Peguei o celular e fiz um interurbano. Minha amiga, o que aconteceu? E foi isso. Sem aviso prévio. Sem uma previsão. Sem dó. O pai da minha amiga. Assassinado. Tiraram o pai da minha amiga. Liguei pra não dizer nada. Porque eu não sabia dizer nada. Eu ouvia seu choro e chorava junto. Por que tem que ser assim? Eu conhecia muito bem a relação daqueles dois. E nunca vi cumplicidade igual, carinho igual. Um amor incondicional. Cheguei, por vezes, a sentir uma certa inveja daquela relação pai e filha. Eu conhecia aquele homem. Que era de uma doçura sem fim. E de um nome lindo. Já pensei muito em dar aquele nome ao meu filho. Não por causa do cantor. Mas por causa do pai da minha amiga. Tiraram ele da minha amiga, da família deles, das netas que nasceram há pouco mais de um ano. E esse caso foi muito diferente do primeiro. Eles não puderam se despedir. A última vez que ela o viu com vida ela nem sequer sabia que seria a última vez. A última vez que eles se falaram, não era a última vez pra ela. Nem pra ele, suponho.
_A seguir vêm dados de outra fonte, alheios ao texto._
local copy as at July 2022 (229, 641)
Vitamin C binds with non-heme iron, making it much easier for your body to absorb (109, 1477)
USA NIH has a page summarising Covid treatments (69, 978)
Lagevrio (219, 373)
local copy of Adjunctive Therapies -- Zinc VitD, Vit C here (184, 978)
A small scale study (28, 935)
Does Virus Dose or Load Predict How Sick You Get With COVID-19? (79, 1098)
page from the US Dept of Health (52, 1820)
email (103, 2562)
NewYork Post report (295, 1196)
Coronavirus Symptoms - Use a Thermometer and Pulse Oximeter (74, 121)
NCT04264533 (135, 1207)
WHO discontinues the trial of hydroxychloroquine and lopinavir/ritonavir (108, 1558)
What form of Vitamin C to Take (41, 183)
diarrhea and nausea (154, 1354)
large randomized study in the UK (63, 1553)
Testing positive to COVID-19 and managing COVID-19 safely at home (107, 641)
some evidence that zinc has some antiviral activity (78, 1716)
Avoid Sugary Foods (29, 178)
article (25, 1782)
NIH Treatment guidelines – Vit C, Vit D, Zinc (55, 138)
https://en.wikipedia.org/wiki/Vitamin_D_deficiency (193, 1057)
E, se não temos o dom da adivinhação, como saberemos que será a última vez que veremos alguém? Como saber que a última vez que encontramos alguém querido e que não o tratamos como deveríamos ter tratado, se não o dissemos o quanto o amamos e o quão importante ele(a) nos é, foi de fato a última chance que tivemos? Como podemos ter a audácia de desdenhar alguém pensando em talvez se redimir numa próxima vez se a próxima vez pode não existir????
O destino muitas vezes é cruel, mas, pensando bem, nós humanos somos um pouco mais...
Nós somos feito máquina. A qualquer momento um fiozinho pode se desligar do outro e fazer a máquina parar de funcionar. Um motorista alcoolizado pode cruzar nosso caminho. Um simples tropeção no box do chuveiro. Uma intoxicação depois de um almoço de família. A violência urbana. Muita gente que sai de casa e não volta. São tantas as possibilidades pra um único fim. Todos nós partiremos um dia. E não há como prever que dia será esse. E pior do que partirmos um dia, é saber que alguém que amamos muito partirá antes. Deixando um cadeira vazia na mesa de jantar. Um silêncio na hora do gol. Uma ausência de abraço. Um número de telefone na agenda sem ninguém pra atender do outro lado. Uma metade vazia na cama. Aí você vai se perguntar: Por que eu não disse que a amava com toda minha alma? Por que eu não o levei pra ver o Sol se pôr ao menos uma vez? Por que eu não larguei tudo numa tarde de segunda-feira pra levá-la pra um pique-nique no parque? Por que eu não lhe fiz uma surpresa no último aniversário? Serão tantas a perguntas pra tentar entender o porque nosso orgulho ou nossa "falta de tempo" é maior do que o nosso amor que depois disso só mesmo torcendo pra que Chico Xavier estivesse certo. Porque, no fundo, acreditar em vida após a morte é mais uma maneira de suscitar a esperança de que um dia encontraremos novamente as pessoas que perdemos.